HELP: Unicode in Java 1.3.1 vs 1.4.2

HELP: Unicode in Java 1.3.1 vs 1.4.2

Post by modes » Wed, 16 Feb 2005 21:58:17

Hi All,

according to :

"If a byte array contains non-Unicode text, you can convert the text to
Unicode with one of the String constructor methods. Conversely, you can
convert a String object into a byte array of non-Unicode characters
with the String.getBytes method. When invoking either of these methods,
you specify the encoding identifier as one of the parameters."

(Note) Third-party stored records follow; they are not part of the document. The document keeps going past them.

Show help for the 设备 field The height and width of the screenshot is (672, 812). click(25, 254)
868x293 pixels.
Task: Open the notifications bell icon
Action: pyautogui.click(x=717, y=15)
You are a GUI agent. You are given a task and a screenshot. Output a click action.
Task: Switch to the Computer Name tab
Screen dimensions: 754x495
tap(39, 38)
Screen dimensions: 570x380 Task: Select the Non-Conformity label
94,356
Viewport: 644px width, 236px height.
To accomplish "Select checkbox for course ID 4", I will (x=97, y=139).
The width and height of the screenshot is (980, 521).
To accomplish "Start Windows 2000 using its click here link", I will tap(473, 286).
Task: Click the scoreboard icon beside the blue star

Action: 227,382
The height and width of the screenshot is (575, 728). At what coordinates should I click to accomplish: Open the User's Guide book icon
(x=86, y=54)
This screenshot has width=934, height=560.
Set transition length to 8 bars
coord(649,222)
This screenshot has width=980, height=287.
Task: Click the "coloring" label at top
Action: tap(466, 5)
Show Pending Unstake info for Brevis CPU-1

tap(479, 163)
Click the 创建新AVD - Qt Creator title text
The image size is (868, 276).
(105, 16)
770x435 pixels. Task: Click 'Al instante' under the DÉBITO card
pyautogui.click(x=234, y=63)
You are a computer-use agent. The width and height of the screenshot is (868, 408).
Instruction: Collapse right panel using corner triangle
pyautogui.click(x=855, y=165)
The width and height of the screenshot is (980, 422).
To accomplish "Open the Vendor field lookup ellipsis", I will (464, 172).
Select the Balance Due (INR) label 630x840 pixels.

It works fine in Java 1.3.1

// Convert ASCII to Unicode
str_uni = new String(str_ascii.getBytes(), "ISO8859_8");

// Convert Unicode to ASCII
str_ascii = new String(str_uni.getBytes("ISO8859_8"));

In Java 1.4.2 it returns question marks only.

What is the difference and how it can be fixed?

I need the solution URGENTLY.


HELP: Unicode in Java 1.3.1 vs 1.4.2

Post by John C. Bo » Thu, 17 Feb 2005 00:15:07

You are not using the canonical name of the charset, which is
"ISO-8859-8". Which charsets are available and how they are configured
depends on your Java installation. On my Sun JDK 1.4.2_05 installation,
the charset in question has no defined aliases and therefore can only be
referred to by its canonical name. I don't know why you are getting
anything at all in this case (you should get an
UnsupportedEncodingException if the charset name were unknown).

That said, your code is deeply flawed. If you have data in a Java
String then it is already Unicode, *that is a fundamental characteristic
of Java Strings*. It does not make sense to talk about changing the
encoding / charset of a String -- the concept just doesn't apply (and
the i18n tutorial refer to doesn't suggest otherwise). If you have
taken a byte sequence and created a String from it without accounting
for the bytes' charset then you are already hosed. This may be your
real problem, and it has not changed from 1.3 to 1.4 (or 1.5).

In addition, it might be relevant to you that ASCII, Unicode, and all
the ISO-8859 nationalized charsets all assign the same codes to the
characters covered by ASCII. The UTF-8 charset for encoding Unicode is
produces encoded character codes for the ASCII characters that are the
same as the character codes themselves.

John Bollinger


HELP: Unicode in Java 1.3.1 vs 1.4.2

Post by Chris Uppa » Thu, 17 Feb 2005 00:26:24

Well spotted.

-- chris